In A Tank Translated, Omer Fast probes the feelings experienced by young people involved in an acts of war. Four monitors installed in the form a chariot of war relay the words and faces of four young Israeli soldiers. The installation shows a young generation confronted by the reality of danger, whether being attacked or facing death. The external situation of war lies is in parallel with their inner thoughts of the soldiers who fear a possibility of error in their actions. The intensity of the situation is not revealed by disaster shots nor depictions of ruins, but rather is revealed through their expressions. Fast questions the words used to translate this experience by tweaking lightly the subtitles of their testimonies, and therefore creates a shift of meaning and implied subtext.

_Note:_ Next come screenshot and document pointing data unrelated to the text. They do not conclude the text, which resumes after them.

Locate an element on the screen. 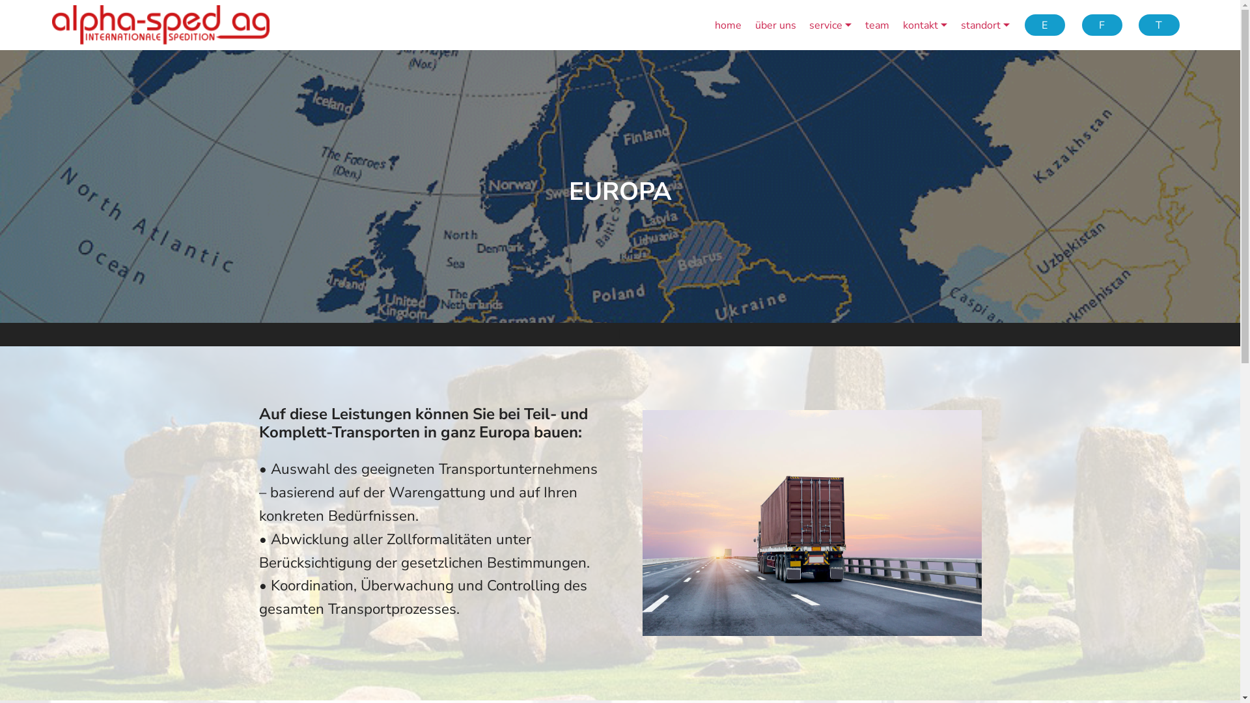  'kontakt' is located at coordinates (924, 25).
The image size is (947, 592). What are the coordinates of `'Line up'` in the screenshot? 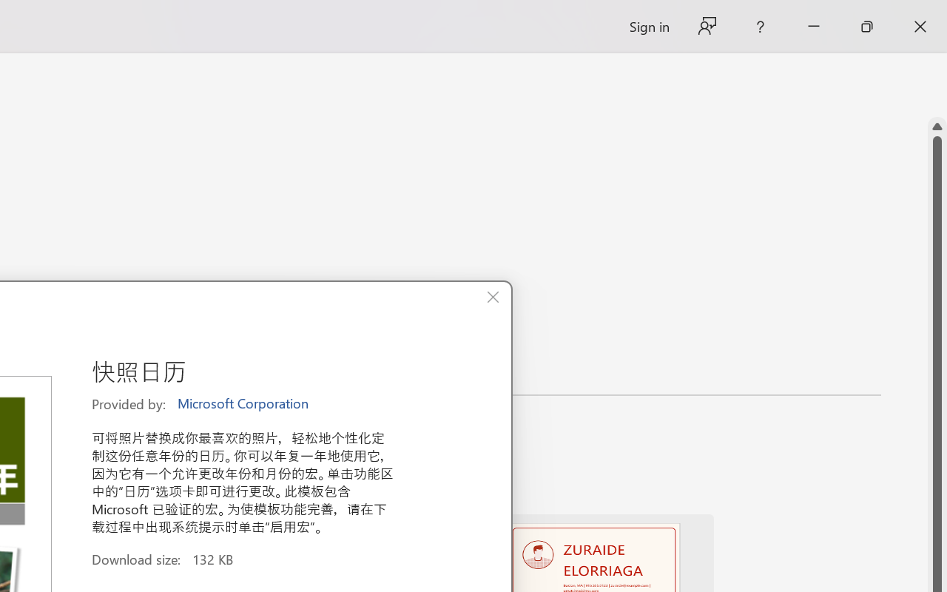 It's located at (937, 126).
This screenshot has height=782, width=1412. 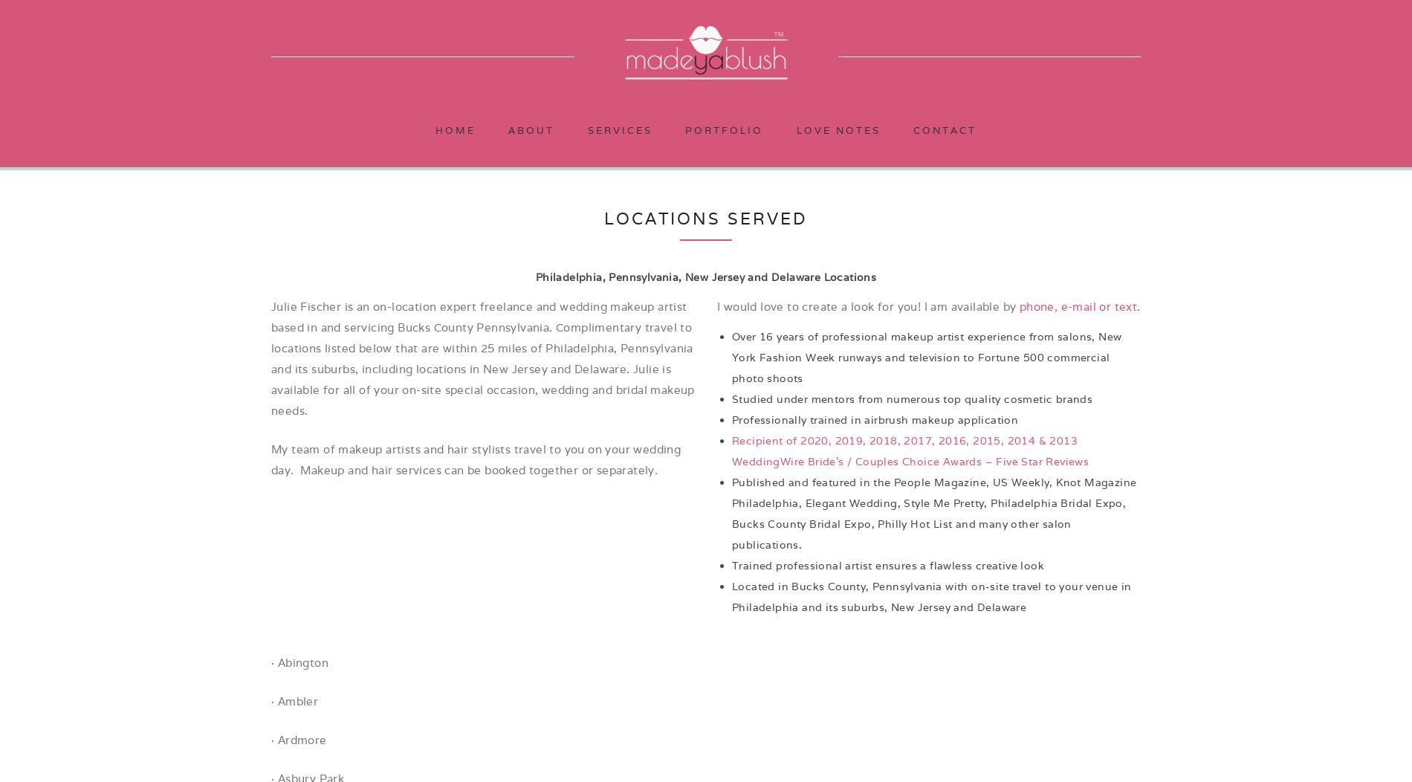 What do you see at coordinates (732, 512) in the screenshot?
I see `'Published and featured in the People Magazine, US Weekly, Knot Magazine Philadelphia, Elegant Wedding, Style Me Pretty, Philadelphia Bridal Expo, Bucks County Bridal Expo, Philly Hot List and many other salon publications.'` at bounding box center [732, 512].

Through video and multi-channel installations, Omer Fast enters the lives of individuals, merging personal stories and collective history, in a constant tension between reality and fiction. Fast is fascinated by the cinematographic exploration of liminal figures and professional roles, portrayed while evoking discourses arising from contemporary political and social events, like war and marginalisation. In his technically sophisticated HD videos, Fast shows a particular interest in provoking a ‘productive disorientation’ in the viewer by means of creating doubles, loops and repetitions. But even these loops and repetitions are somehow disrupted, by adding surreal images and special effects that remind the viewer of the need for a certain practice of attention, to solve narrative plots full of hints and intentions but with rare moments of closure.